_THE TASKS:_
[1] Answer these questions using the passage on the Oullins town hall:
(a) Who officially opened the building, and on what date?
(b) In what year did the nuns vacate the site of the Couvent des Carmélites?
(c) Who removed the protestors from the council chamber in November 2023?
[2] The passage on the Oullins town hall mentions designs that were presented and then rejected. List each one, with who presented it and the year.
[3] Summarize the passage on the Oullins town hall in two sentences.

━━━ PASSAGE GIVEN ━━━

Design and construction
- Architect: Jean Clapot

= Hôtel de Ville, Oullins =

Town hall in Oullins, France

The Hôtel de Ville (/fr/, City Hall) is a municipal building in Oullins, Metropolis of Lyon, in eastern France, standing on Place Roger Salengro.

==History==
Following the French Revolution, the town council initially met in the house of the mayor at the time. After finding this arrangement inadequate, in 1878, the council decided to commission a more substantial town hall. Designs were presented by Sieur Journoud in 1883, by the partnership of Giroud & Condemine in 1887, and then by Sieur Condemine alone in 1898. Each time they were rejected and it was only in the early 20th century that a satisfactory design was agreed.

The site the council selected, on the southeast side of Grande Rue, was occupied by the former Couvent des Carmélites (Covent of the Carmelites). The nuns vacated the site in 1870 and then sold it to the council in 1895. The foundation stone for the new building was laid on 6 April 1902. It was designed by Jean Clapot in the neoclassical style, built in ashlar stone and was officially opened by the Minister for the Navy, Camille Pelletan, on 8 November 1903.

The design involved a symmetrical main frontage of seven bays facing onto Grande Rue with the end bays projected forward as pavilions. The central bay, which was slightly projected forward, featured a short flight of steps leading up to a round headed opening with a moulded surround and a keystone. On the first floor, there was a casement window with a moulded surround flanked by two pairs of Ionic order pilasters supporting an entablature, a modillioned cornice and a clock. Behind the clock, there was a square bell tower with a finial. The other bays were fenestrated by rounded headed windows on the ground floor and by casement windows on the first floor. The end bays were augmented by balustraded balconies and by Ionic order pilasters on both sides of the first floor windows and, at roof level, they were surmounted by segmental pediments which were broken by dormer windows. Internally, the principal room was the Salle du Conseil (council chamber). A fine painting entitled "Fin de journée" by Cyprien Eugène Boulet depicting a shepherd tending his sheep was installed in the building in 1908. Some large vases made at the Manufacture nationale de Sèvres were also placed on display.

After the town was liberated from German occupation on 3 September 1944, during the Second World War, a liberation committee took office in the town hall.

In November 2023, following an announcement that Oullins would merge with Pierre-Bénite to form the new commune of Oullins-Pierre-Bénite, protestors entered the council chamber and demanded a referendum on the issue, before being removed by the national police.

━━━ RECORD EXCERPTS ━━━

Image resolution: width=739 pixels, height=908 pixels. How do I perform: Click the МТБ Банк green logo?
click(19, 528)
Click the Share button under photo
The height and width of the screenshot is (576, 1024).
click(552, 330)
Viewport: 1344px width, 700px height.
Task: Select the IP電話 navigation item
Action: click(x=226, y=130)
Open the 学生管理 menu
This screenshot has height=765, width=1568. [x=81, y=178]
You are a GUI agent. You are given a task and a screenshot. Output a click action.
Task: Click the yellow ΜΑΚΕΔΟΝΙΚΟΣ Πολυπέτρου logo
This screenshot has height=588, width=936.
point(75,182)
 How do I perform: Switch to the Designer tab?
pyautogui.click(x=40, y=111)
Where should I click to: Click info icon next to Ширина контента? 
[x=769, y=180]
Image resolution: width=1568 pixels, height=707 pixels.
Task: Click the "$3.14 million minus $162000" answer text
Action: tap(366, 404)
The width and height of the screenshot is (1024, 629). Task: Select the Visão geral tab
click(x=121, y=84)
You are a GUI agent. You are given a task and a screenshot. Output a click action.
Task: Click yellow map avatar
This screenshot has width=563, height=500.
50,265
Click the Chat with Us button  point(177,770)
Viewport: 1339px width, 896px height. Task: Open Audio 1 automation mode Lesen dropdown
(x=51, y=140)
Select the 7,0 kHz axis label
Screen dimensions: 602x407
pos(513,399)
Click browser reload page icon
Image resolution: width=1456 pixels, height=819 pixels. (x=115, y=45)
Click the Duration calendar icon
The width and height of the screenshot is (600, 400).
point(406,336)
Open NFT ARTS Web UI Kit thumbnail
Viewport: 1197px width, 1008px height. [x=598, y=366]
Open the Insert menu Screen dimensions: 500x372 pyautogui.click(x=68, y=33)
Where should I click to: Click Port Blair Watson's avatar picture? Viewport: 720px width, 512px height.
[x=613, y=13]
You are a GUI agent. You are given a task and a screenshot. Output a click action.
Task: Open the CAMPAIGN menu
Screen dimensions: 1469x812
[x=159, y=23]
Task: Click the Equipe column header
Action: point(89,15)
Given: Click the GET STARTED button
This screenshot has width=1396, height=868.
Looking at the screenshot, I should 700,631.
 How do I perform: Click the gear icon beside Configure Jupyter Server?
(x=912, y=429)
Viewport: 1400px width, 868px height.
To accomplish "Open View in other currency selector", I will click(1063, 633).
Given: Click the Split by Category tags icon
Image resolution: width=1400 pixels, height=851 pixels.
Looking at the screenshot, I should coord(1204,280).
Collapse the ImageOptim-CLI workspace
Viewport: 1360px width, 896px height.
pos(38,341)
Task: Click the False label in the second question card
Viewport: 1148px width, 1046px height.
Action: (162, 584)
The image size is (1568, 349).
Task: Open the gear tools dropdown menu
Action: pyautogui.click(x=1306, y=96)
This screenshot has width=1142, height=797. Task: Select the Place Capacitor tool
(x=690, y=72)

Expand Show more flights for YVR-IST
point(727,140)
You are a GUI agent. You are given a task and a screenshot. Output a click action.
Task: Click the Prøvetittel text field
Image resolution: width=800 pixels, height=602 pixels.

━━━

_THE RESULTS:_
[1]
(a) Camille Pelletan, the Minister for the Navy, opened it on 8 November 1903.
(b) 1870
(c) The national police

[2]
- Sieur Journoud, 1883
- The partnership of Giroud & Condemine, 1887
- Sieur Condemine alone, 1898

[3] The Hôtel de Ville in Oullins was commissioned by the town council in 1878 and built on the former site of the Couvent des Carmélites to a neoclassical design by Jean Clapot. It opened on 8 November 1903, housed a liberation committee after the town was freed from German occupation in 1944, and was entered by protestors in November 2023 after a planned merger with Pierre-Bénite was announced.